* _Data excerpts_

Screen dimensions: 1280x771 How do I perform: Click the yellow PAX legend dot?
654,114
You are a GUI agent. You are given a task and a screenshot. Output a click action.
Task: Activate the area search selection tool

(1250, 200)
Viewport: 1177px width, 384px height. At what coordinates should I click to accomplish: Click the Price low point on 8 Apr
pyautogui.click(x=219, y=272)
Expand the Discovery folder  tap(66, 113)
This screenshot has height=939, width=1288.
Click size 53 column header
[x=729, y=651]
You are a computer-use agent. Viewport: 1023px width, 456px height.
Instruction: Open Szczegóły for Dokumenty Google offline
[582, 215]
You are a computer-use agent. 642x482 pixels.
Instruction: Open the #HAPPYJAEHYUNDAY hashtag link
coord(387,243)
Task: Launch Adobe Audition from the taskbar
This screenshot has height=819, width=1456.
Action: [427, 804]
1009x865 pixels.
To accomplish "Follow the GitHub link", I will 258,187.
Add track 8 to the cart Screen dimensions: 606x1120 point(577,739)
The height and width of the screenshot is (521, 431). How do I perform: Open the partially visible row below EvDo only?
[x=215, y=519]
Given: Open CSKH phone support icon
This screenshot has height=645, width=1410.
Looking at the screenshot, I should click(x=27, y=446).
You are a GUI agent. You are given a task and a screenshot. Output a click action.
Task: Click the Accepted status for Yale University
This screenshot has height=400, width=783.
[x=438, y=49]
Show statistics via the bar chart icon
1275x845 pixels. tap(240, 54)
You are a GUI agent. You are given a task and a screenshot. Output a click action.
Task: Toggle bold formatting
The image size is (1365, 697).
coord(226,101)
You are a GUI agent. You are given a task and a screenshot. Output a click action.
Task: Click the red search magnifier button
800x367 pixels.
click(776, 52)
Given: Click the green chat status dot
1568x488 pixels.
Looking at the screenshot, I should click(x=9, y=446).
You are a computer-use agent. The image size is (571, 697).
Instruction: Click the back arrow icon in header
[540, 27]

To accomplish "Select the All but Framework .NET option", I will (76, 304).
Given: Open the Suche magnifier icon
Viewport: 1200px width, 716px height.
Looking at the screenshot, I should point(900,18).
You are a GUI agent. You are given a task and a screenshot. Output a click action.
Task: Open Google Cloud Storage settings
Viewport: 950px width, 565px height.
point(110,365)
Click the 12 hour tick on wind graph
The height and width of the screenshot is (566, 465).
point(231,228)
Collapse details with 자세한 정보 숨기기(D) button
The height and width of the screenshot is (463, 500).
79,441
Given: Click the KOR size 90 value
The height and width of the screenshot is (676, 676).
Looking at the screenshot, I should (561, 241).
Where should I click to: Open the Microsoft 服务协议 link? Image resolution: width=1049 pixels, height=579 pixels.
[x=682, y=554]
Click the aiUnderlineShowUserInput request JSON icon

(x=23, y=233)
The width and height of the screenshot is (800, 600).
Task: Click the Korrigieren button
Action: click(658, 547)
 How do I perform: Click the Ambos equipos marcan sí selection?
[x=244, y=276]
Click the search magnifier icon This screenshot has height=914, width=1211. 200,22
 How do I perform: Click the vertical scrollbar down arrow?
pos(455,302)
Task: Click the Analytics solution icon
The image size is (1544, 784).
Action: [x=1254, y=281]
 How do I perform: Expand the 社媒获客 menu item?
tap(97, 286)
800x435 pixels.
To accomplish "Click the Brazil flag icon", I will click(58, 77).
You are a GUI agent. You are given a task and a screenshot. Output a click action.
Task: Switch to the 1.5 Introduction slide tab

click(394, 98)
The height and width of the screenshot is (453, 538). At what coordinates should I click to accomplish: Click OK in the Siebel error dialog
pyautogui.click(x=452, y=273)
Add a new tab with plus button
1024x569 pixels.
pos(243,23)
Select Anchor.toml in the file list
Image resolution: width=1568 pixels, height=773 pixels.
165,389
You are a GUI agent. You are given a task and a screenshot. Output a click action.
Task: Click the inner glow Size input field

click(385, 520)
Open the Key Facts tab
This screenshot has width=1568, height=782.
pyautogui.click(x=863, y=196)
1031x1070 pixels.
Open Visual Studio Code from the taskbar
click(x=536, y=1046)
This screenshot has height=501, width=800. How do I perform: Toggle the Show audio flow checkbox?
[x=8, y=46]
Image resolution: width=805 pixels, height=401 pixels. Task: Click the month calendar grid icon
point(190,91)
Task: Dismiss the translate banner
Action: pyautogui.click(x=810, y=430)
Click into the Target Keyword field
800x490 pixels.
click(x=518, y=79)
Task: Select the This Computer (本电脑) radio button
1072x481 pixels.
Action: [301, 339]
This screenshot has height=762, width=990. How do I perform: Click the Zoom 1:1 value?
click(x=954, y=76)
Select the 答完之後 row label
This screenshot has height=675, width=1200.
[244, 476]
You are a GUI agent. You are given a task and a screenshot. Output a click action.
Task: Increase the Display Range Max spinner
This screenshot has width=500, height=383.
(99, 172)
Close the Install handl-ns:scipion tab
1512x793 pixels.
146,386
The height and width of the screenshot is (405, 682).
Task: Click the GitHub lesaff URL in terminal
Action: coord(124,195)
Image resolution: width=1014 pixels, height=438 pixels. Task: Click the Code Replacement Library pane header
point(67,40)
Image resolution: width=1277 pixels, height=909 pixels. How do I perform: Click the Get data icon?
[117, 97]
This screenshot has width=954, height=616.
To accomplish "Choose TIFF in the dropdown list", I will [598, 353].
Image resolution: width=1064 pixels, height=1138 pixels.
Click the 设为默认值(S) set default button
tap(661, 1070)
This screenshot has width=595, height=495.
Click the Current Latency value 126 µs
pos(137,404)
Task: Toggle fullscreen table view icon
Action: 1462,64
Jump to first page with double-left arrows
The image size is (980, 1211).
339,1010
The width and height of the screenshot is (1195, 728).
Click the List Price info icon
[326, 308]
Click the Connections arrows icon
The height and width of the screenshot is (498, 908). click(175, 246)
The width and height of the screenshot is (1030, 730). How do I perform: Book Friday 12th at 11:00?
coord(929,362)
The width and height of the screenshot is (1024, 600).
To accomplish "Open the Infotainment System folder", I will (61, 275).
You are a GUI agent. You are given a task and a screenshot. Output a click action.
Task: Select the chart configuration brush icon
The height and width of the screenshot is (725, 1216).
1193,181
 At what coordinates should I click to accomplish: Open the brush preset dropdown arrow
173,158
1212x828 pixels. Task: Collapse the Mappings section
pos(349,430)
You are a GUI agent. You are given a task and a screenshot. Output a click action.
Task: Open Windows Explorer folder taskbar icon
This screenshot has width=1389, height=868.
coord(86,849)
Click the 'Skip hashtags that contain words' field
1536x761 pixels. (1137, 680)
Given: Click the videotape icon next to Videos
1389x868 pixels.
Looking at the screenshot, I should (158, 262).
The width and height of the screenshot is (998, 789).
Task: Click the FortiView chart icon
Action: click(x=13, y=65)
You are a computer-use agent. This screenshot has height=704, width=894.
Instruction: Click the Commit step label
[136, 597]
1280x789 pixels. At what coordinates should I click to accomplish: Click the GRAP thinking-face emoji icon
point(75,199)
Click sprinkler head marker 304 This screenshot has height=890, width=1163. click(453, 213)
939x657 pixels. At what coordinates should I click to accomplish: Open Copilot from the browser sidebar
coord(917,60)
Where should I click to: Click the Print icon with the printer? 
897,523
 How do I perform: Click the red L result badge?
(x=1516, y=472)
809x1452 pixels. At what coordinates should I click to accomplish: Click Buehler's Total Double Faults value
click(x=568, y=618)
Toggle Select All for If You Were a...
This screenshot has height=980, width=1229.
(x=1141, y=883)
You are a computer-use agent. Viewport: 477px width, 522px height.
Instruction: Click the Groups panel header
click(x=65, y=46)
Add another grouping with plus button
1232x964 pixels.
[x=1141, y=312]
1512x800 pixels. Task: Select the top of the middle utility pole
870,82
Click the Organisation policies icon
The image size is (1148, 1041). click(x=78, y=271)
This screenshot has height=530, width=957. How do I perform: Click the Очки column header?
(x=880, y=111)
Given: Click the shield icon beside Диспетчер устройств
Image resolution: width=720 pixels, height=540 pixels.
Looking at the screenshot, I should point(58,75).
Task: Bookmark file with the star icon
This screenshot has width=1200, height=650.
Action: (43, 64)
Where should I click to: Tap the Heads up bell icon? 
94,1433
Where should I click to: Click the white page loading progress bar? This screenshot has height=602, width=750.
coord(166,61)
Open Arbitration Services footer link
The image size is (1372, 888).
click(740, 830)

* _Work required_
The number of lines in the entries holding the word "folder" is what is needed. Supply that number only.

* _Solution_
3